* **REQUIREMENTS**: Transcribe every item below verbatim, keeping each line as it appears.

* **MATERIAL FOR THE TASK**:
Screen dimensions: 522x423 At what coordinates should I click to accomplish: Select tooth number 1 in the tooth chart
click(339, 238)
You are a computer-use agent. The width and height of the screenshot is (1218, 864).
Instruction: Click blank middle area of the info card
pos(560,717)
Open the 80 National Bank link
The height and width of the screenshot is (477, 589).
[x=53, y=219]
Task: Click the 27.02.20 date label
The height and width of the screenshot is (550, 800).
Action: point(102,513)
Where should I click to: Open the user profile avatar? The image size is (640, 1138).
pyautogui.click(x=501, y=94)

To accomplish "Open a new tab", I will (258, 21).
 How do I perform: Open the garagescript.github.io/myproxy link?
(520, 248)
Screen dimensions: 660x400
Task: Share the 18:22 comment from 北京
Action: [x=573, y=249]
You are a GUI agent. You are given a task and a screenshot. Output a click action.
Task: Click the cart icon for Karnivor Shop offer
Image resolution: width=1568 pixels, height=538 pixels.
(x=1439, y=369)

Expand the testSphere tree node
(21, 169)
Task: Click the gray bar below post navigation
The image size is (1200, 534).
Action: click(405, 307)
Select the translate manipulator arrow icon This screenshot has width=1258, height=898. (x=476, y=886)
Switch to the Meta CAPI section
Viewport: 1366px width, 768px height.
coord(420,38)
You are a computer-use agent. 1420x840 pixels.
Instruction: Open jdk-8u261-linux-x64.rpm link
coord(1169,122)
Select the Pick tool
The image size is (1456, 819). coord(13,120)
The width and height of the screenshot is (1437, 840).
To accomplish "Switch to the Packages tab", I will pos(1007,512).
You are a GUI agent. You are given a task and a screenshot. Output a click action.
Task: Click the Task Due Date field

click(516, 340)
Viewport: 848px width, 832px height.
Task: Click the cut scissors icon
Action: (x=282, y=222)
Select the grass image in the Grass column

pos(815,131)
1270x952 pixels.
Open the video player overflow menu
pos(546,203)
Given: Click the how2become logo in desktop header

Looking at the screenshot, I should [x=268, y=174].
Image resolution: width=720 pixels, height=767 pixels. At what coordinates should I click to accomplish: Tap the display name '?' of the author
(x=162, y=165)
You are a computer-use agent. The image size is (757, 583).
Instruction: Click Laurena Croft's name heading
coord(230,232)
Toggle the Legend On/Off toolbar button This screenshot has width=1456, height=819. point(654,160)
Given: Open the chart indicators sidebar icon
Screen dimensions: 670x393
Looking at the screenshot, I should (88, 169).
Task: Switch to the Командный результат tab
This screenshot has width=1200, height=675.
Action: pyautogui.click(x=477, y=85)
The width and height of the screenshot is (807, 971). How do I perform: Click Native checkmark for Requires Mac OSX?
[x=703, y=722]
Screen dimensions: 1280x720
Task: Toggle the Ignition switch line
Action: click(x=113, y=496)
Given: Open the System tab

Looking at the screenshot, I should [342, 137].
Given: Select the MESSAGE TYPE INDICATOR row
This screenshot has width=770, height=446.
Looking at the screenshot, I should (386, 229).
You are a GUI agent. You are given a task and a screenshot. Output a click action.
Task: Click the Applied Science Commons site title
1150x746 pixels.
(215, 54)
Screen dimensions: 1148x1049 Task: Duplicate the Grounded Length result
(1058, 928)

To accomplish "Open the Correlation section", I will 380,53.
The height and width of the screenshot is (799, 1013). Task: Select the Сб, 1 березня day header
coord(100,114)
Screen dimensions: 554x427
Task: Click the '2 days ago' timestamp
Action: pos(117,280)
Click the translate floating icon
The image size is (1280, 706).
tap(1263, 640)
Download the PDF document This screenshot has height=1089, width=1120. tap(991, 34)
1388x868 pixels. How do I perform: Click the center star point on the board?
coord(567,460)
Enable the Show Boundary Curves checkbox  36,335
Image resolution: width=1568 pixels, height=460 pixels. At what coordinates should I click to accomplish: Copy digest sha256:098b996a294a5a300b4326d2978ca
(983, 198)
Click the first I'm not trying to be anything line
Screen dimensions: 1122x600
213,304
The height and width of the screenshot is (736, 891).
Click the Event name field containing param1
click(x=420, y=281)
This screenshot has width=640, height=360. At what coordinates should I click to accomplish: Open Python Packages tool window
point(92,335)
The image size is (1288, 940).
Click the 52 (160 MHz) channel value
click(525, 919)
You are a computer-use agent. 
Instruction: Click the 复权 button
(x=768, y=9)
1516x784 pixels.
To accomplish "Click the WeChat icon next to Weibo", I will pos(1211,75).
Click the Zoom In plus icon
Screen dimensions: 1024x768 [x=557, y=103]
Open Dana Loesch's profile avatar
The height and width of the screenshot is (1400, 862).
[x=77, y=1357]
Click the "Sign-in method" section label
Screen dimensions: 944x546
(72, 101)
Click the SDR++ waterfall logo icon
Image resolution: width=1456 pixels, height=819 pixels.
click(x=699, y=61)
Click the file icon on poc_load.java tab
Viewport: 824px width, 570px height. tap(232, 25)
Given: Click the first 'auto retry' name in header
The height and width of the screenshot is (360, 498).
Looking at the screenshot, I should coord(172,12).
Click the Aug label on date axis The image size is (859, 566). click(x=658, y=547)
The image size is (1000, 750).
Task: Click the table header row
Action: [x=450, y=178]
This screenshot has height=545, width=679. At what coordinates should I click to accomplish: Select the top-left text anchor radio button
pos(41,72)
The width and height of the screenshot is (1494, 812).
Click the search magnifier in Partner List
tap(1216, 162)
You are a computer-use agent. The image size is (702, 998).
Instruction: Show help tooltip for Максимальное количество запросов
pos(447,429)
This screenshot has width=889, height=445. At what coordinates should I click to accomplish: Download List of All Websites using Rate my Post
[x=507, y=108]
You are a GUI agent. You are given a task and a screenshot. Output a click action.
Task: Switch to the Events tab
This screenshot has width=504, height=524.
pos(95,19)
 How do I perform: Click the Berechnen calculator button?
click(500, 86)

* **SOLUTION TO THIS EXERCISE**:
Screen dimensions: 522x423 At what coordinates should I click to accomplish: Select tooth number 1 in the tooth chart
click(339, 238)
You are a computer-use agent. The width and height of the screenshot is (1218, 864).
Instruction: Click blank middle area of the info card
pos(560,717)
Open the 80 National Bank link
The height and width of the screenshot is (477, 589).
[x=53, y=219]
Task: Click the 27.02.20 date label
The height and width of the screenshot is (550, 800).
Action: point(102,513)
Where should I click to: Open the user profile avatar? The image size is (640, 1138).
pyautogui.click(x=501, y=94)

To accomplish "Open a new tab", I will (258, 21).
 How do I perform: Open the garagescript.github.io/myproxy link?
(520, 248)
Screen dimensions: 660x400
Task: Share the 18:22 comment from 北京
Action: [x=573, y=249]
You are a GUI agent. You are given a task and a screenshot. Output a click action.
Task: Click the cart icon for Karnivor Shop offer
Image resolution: width=1568 pixels, height=538 pixels.
(x=1439, y=369)

Expand the testSphere tree node
(21, 169)
Task: Click the gray bar below post navigation
The image size is (1200, 534).
Action: click(405, 307)
Select the translate manipulator arrow icon This screenshot has width=1258, height=898. (x=476, y=886)
Switch to the Meta CAPI section
Viewport: 1366px width, 768px height.
coord(420,38)
You are a computer-use agent. 1420x840 pixels.
Instruction: Open jdk-8u261-linux-x64.rpm link
coord(1169,122)
Select the Pick tool
The image size is (1456, 819). coord(13,120)
The width and height of the screenshot is (1437, 840).
To accomplish "Switch to the Packages tab", I will pos(1007,512).
You are a GUI agent. You are given a task and a screenshot. Output a click action.
Task: Click the Task Due Date field

click(516, 340)
Viewport: 848px width, 832px height.
Task: Click the cut scissors icon
Action: (x=282, y=222)
Select the grass image in the Grass column

pos(815,131)
1270x952 pixels.
Open the video player overflow menu
pos(546,203)
Given: Click the how2become logo in desktop header

Looking at the screenshot, I should [x=268, y=174].
Image resolution: width=720 pixels, height=767 pixels. At what coordinates should I click to accomplish: Tap the display name '?' of the author
(x=162, y=165)
You are a computer-use agent. The image size is (757, 583).
Instruction: Click Laurena Croft's name heading
coord(230,232)
Toggle the Legend On/Off toolbar button This screenshot has width=1456, height=819. point(654,160)
Given: Open the chart indicators sidebar icon
Screen dimensions: 670x393
Looking at the screenshot, I should (88, 169).
Task: Switch to the Командный результат tab
This screenshot has width=1200, height=675.
Action: pyautogui.click(x=477, y=85)
The width and height of the screenshot is (807, 971). How do I perform: Click Native checkmark for Requires Mac OSX?
[x=703, y=722]
Screen dimensions: 1280x720
Task: Toggle the Ignition switch line
Action: click(x=113, y=496)
Given: Open the System tab

Looking at the screenshot, I should [342, 137].
Given: Select the MESSAGE TYPE INDICATOR row
This screenshot has width=770, height=446.
Looking at the screenshot, I should (386, 229).
You are a GUI agent. You are given a task and a screenshot. Output a click action.
Task: Click the Applied Science Commons site title
1150x746 pixels.
(215, 54)
Screen dimensions: 1148x1049 Task: Duplicate the Grounded Length result
(1058, 928)

To accomplish "Open the Correlation section", I will 380,53.
The height and width of the screenshot is (799, 1013). Task: Select the Сб, 1 березня day header
coord(100,114)
Screen dimensions: 554x427
Task: Click the '2 days ago' timestamp
Action: pos(117,280)
Click the translate floating icon
The image size is (1280, 706).
tap(1263, 640)
Download the PDF document This screenshot has height=1089, width=1120. tap(991, 34)
1388x868 pixels. How do I perform: Click the center star point on the board?
coord(567,460)
Enable the Show Boundary Curves checkbox  36,335
Image resolution: width=1568 pixels, height=460 pixels. At what coordinates should I click to accomplish: Copy digest sha256:098b996a294a5a300b4326d2978ca
(983, 198)
Click the first I'm not trying to be anything line
Screen dimensions: 1122x600
213,304
The height and width of the screenshot is (736, 891).
Click the Event name field containing param1
click(x=420, y=281)
This screenshot has width=640, height=360. At what coordinates should I click to accomplish: Open Python Packages tool window
point(92,335)
The image size is (1288, 940).
Click the 52 (160 MHz) channel value
click(525, 919)
You are a computer-use agent. 
Instruction: Click the 复权 button
(x=768, y=9)
1516x784 pixels.
To accomplish "Click the WeChat icon next to Weibo", I will pos(1211,75).
Click the Zoom In plus icon
Screen dimensions: 1024x768 [x=557, y=103]
Open Dana Loesch's profile avatar
The height and width of the screenshot is (1400, 862).
[x=77, y=1357]
Click the "Sign-in method" section label
Screen dimensions: 944x546
(72, 101)
Click the SDR++ waterfall logo icon
Image resolution: width=1456 pixels, height=819 pixels.
click(x=699, y=61)
Click the file icon on poc_load.java tab
Viewport: 824px width, 570px height. tap(232, 25)
Given: Click the first 'auto retry' name in header
The height and width of the screenshot is (360, 498).
Looking at the screenshot, I should coord(172,12).
Click the Aug label on date axis The image size is (859, 566). click(x=658, y=547)
The image size is (1000, 750).
Task: Click the table header row
Action: [x=450, y=178]
This screenshot has height=545, width=679. At what coordinates should I click to accomplish: Select the top-left text anchor radio button
pos(41,72)
The width and height of the screenshot is (1494, 812).
Click the search magnifier in Partner List
tap(1216, 162)
You are a computer-use agent. The image size is (702, 998).
Instruction: Show help tooltip for Максимальное количество запросов
pos(447,429)
This screenshot has width=889, height=445. At what coordinates should I click to accomplish: Download List of All Websites using Rate my Post
[x=507, y=108]
You are a GUI agent. You are given a task and a screenshot. Output a click action.
Task: Switch to the Events tab
This screenshot has width=504, height=524.
pos(95,19)
 How do I perform: Click the Berechnen calculator button?
click(500, 86)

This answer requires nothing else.